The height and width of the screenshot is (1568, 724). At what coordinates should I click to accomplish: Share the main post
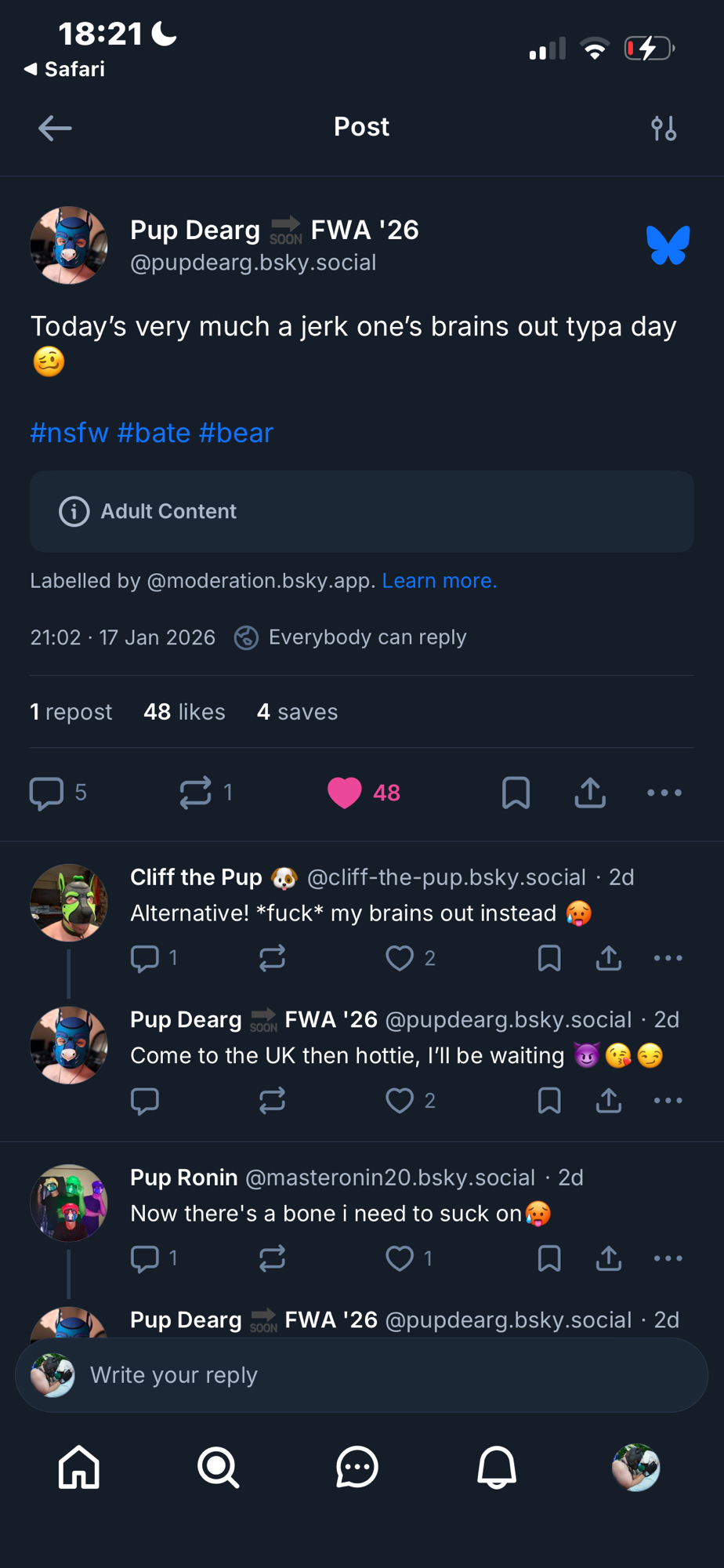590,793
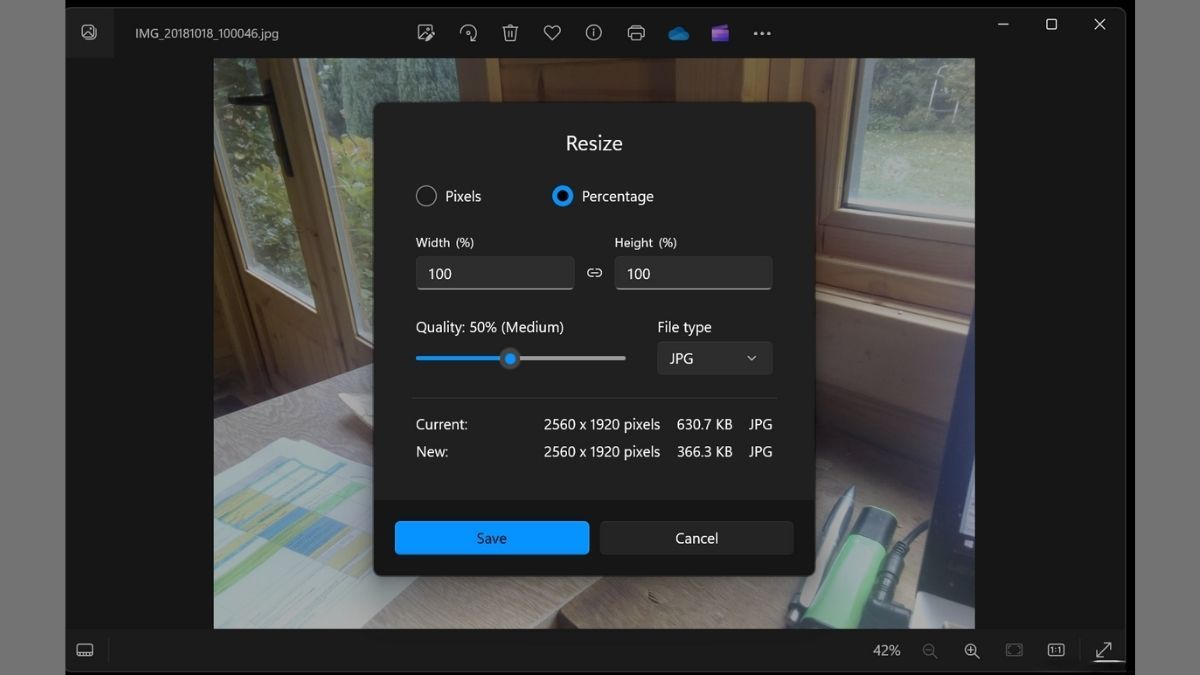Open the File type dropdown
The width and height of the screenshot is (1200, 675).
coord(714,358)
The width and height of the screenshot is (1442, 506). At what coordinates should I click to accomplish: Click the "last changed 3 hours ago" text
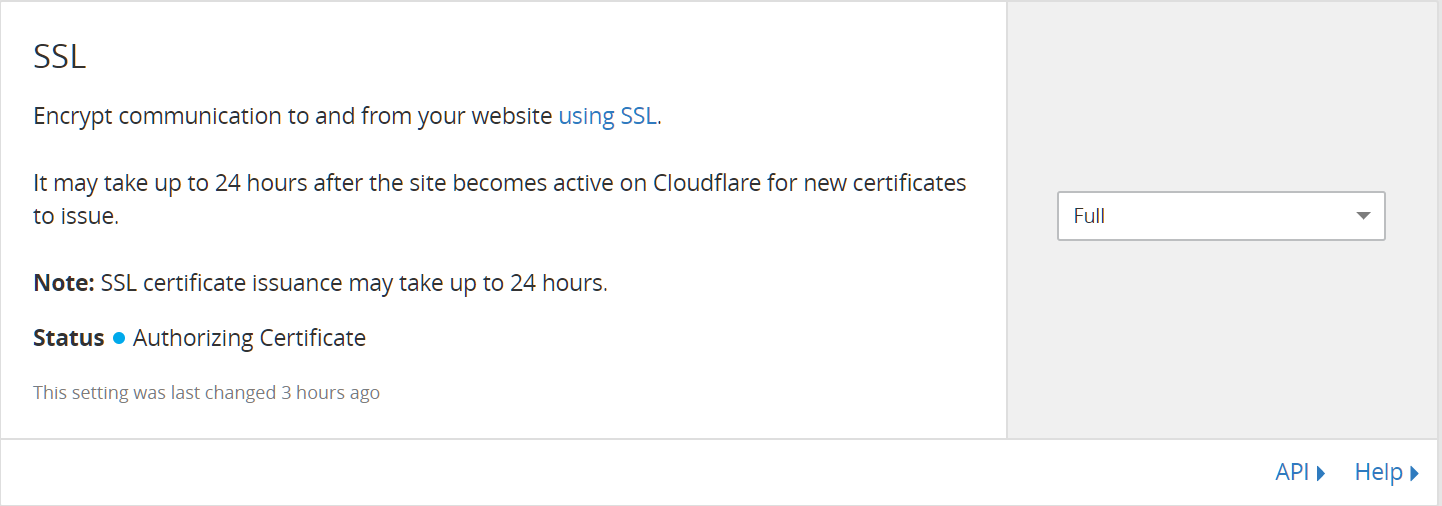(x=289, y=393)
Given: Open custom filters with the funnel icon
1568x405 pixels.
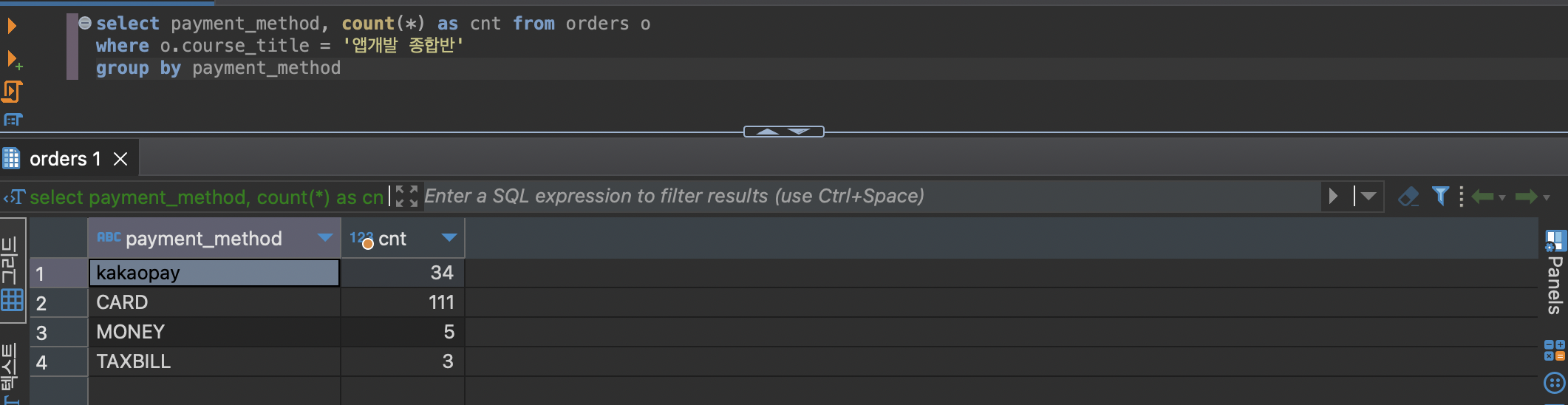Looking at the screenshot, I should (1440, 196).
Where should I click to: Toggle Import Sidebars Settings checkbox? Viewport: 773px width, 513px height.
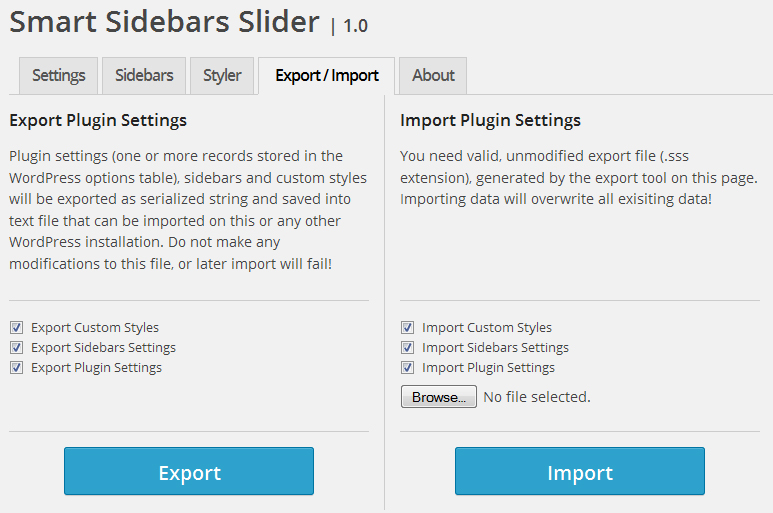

What this task involves:
Reproduce every one of the lines above word for word, omitting the pictures.

The completed task:
The height and width of the screenshot is (1568, 724). At what coordinates should I click to accomplish: Share the main post
590,793
Open the File type dropdown
The width and height of the screenshot is (1200, 675).
coord(714,358)
The width and height of the screenshot is (1442, 506). At what coordinates should I click to accomplish: Click the "last changed 3 hours ago" text
(x=289, y=393)
Given: Open custom filters with the funnel icon
1568x405 pixels.
Looking at the screenshot, I should (1440, 196).
Where should I click to: Toggle Import Sidebars Settings checkbox? Viewport: 773px width, 513px height.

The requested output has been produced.